Une coordination d’associations de défense de l’environnement et des animaux a publié un manifeste à destination du gouvernement français visant à demander la « protection forte », c’est-à-dire dénuée de toute intervention humaine, des 10 % d’espaces naturels de l’Hexagone.
Biodiversité : l’intervention humaine en question dans les espaces naturels
C’est une proposition qui ne manque pas d’ambition émanant de la Coordination « Libre Évolution » lancée sous l’impulsion des associations Animal Cross, ASPAS, Forêts sauvages ainsi que de l’association Francis Hallé pour la forêt primaire : exclure toute intervention humaine sur 10 % du territoire français dans l’optique de protéger la biodiversité avec une pleine naturalité de ces lieux.
La demande, adressée aux pouvoirs publics sous la forme d’un manifeste et soutenue par la Fondation 30 Millions d’Amis, l’est aussi par plusieurs parlementaires, qui ont déposé en ce sens 5 amendements au projet de loi de lutte contre le dérèglement climatique.
Au mois de février dernier, l’association Francis Hallé pour la forêt primaire rappelait déjà sur son site que « l’avenir des forêts est aujourd’hui plus que jamais incertain », soulignant qu’en parallèle « les voix qui s’élèvent pour proposer de nouvelles méthodes de gestion plus respectueuses des cycles naturels sont de plus en plus nombreuses ».
À peine plus de 1 % du territoire bénéficiant d’une protection « forte »
Le manifeste des associations, notamment cosigné par l’écrivain Sylvain Tesson et la navigatrice Isabelle Autissier, rappelle que, sur les 8 millions d’espèces animales et végétales sur Terre, environ 1 million (selon un rapport de la plateforme intergouvernementale sur la biodiversité et les services écosystémiques) sont aujourd’hui menacées d’extinction. Une situation d’autant plus alarmante qu’elle « n’a jamais eu lieu auparavant dans l’histoire de l’humanité ».
Autre point alarmant, parmi les 5,9 millions d’espèces terrestres estimées, plus de 500 000 ne bénéficient plus de l’habitat naturel nécessaire à leur survie à long terme. En outre, le recul du monde sauvage face à la pression humaine favorise l’émergence de nouveaux pathogènes.
En France métropolitaine, moins de 1,54% du territoire terrestre bénéficie d’une protection dite « forte ». Toutefois, même cette portion la plus protégée du pays n’échappe pas à la présence humaine, qu’il s’agisse de la chasse, de cotation forestière ou du pastoralisme. Les auteurs du manifeste indiquent ainsi que « seuls 0,6% du territoire terrestre métropolitain français assurent la libre expression des processus naturels ».
Protection de la biodiversité : quelles mesures concrètes ?
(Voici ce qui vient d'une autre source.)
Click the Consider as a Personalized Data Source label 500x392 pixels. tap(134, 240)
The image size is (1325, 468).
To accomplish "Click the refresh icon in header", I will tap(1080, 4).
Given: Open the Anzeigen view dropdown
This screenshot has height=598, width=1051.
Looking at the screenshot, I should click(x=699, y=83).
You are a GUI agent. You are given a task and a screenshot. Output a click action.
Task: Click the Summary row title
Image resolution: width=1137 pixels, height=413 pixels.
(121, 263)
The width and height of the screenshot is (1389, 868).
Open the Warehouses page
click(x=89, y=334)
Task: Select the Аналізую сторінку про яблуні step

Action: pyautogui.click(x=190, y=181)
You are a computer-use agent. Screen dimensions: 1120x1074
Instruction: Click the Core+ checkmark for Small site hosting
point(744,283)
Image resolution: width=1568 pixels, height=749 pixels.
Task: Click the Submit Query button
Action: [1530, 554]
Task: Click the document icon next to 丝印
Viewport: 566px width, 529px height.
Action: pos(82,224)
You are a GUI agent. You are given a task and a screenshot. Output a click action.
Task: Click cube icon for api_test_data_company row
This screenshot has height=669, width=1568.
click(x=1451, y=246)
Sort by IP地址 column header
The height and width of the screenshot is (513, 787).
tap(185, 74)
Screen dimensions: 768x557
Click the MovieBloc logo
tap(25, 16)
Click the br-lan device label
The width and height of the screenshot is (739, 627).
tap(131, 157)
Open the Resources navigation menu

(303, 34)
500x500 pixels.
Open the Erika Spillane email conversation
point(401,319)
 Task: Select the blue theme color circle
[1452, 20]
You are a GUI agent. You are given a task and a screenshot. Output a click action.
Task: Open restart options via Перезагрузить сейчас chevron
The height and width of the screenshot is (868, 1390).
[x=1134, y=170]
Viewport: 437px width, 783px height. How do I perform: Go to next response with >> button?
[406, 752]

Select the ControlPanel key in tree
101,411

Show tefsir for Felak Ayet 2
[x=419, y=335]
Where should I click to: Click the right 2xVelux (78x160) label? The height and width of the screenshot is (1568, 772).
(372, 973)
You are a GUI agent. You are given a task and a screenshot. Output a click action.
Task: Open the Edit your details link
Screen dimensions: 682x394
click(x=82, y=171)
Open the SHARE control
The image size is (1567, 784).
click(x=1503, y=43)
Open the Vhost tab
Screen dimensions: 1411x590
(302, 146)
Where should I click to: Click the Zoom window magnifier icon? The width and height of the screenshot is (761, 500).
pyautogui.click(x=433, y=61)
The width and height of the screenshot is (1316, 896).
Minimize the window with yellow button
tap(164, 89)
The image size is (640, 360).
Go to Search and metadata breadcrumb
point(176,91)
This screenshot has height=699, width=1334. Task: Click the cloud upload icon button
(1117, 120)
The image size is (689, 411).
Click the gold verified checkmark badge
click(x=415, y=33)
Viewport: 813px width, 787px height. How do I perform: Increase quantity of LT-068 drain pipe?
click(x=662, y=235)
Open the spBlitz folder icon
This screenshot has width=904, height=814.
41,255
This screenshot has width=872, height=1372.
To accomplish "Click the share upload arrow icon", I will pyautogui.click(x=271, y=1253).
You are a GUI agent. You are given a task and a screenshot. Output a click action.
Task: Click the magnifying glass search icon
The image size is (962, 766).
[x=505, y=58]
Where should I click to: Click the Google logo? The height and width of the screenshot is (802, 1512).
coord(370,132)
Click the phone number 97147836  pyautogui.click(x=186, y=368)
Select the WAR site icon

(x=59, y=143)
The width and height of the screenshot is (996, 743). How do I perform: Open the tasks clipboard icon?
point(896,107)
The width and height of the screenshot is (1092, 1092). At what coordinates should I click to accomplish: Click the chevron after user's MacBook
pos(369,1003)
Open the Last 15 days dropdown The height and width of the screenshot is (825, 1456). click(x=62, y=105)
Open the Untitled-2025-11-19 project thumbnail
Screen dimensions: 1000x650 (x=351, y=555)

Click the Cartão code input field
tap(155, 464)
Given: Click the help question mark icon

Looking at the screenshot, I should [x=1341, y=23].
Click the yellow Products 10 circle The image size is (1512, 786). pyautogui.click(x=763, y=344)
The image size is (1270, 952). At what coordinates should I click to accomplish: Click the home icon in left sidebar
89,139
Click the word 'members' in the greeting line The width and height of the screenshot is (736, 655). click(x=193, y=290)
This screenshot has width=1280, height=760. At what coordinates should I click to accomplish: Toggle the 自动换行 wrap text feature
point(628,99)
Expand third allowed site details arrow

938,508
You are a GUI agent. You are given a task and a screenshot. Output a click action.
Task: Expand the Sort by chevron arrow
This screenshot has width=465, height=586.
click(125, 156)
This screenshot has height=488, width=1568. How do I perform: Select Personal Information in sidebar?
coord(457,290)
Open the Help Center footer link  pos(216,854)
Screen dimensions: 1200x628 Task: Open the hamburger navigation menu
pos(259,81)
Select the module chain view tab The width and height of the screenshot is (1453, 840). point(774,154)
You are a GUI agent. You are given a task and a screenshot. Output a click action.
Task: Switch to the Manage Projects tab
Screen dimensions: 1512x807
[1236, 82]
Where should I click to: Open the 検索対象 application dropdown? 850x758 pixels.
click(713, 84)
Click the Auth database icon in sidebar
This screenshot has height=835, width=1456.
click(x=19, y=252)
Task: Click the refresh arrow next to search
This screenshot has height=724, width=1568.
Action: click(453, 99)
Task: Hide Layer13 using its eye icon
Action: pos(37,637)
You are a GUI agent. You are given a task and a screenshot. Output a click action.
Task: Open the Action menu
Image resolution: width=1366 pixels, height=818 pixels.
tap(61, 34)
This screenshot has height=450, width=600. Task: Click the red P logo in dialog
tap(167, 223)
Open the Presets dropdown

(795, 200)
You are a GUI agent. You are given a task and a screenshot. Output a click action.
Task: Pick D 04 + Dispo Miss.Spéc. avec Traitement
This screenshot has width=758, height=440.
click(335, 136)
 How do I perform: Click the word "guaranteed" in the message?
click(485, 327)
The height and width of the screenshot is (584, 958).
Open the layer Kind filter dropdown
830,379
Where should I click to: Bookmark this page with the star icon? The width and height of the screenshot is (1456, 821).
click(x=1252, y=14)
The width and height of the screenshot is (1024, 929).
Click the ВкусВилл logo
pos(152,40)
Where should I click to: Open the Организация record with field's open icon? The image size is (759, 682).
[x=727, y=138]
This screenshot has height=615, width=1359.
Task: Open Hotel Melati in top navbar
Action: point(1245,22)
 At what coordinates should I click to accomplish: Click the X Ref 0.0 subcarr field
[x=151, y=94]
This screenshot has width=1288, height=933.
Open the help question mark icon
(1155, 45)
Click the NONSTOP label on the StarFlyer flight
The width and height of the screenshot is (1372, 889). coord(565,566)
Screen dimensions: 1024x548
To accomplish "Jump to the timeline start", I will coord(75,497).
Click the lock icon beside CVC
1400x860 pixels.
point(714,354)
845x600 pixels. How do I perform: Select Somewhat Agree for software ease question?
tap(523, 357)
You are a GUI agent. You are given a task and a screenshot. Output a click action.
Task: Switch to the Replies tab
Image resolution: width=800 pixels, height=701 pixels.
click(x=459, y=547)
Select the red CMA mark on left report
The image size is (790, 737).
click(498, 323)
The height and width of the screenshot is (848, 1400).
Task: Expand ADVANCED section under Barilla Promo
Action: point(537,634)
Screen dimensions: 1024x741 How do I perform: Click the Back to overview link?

Sur le plan politique cette fois, les actes suivent bien souvent difficilement les paroles et les déclarations d’intention. Le président de la République Emmanuel Macron annonçait par exemple en 2019 que la part des aires marines et terrestres protégées devrait être portée à 30%, « dont un tiers d’aires protégées en pleine naturalité » [NDLR : devenues depuis « en protection forte »] d’ici 2030. L’objectif a même entériné dans la stratégie Biodiversité de la France et de l’Union Européenne 2020-2030.
Cependant, la mise en application de cette volonté aurait dû se traduire par un durcissement de la réglementation concernant ces espaces. Aussi, les signataires du manifeste redoutent « les artifices de langage », rappelant que « la protection forte ne doit pas être un consensus mou qui ne nous ferait en rien gagner la bataille de la biodiversité. »
C’est donc dans l’optique de voir ces 10 % du territoire métropolitain réellement protégés que les associations exhortent les pouvoirs publics à renforcer concrètement la « protection forte ». « Arrêtons de vouloir maîtriser et exploiter la totalité des espaces et des écosystèmes ; laissons, en certains lieux, la nature prendre la direction qu’elle souhaite, préconisent-elles. Sans intervention humaine, quelle qu’elle soit, la forêt se reconstitue, la faune revient et retrouve sa densité naturelle sans qu’il soit besoin de la réguler. », martèle le manifeste.
Sera-t-il entendu par l’exécutif français ? L’élaboration de Biodiversité 2030, la Stratégie nationale pour la Biodiversité sur laquelle plongera le gouvernement tout au long de l’année 2021 nous le dira.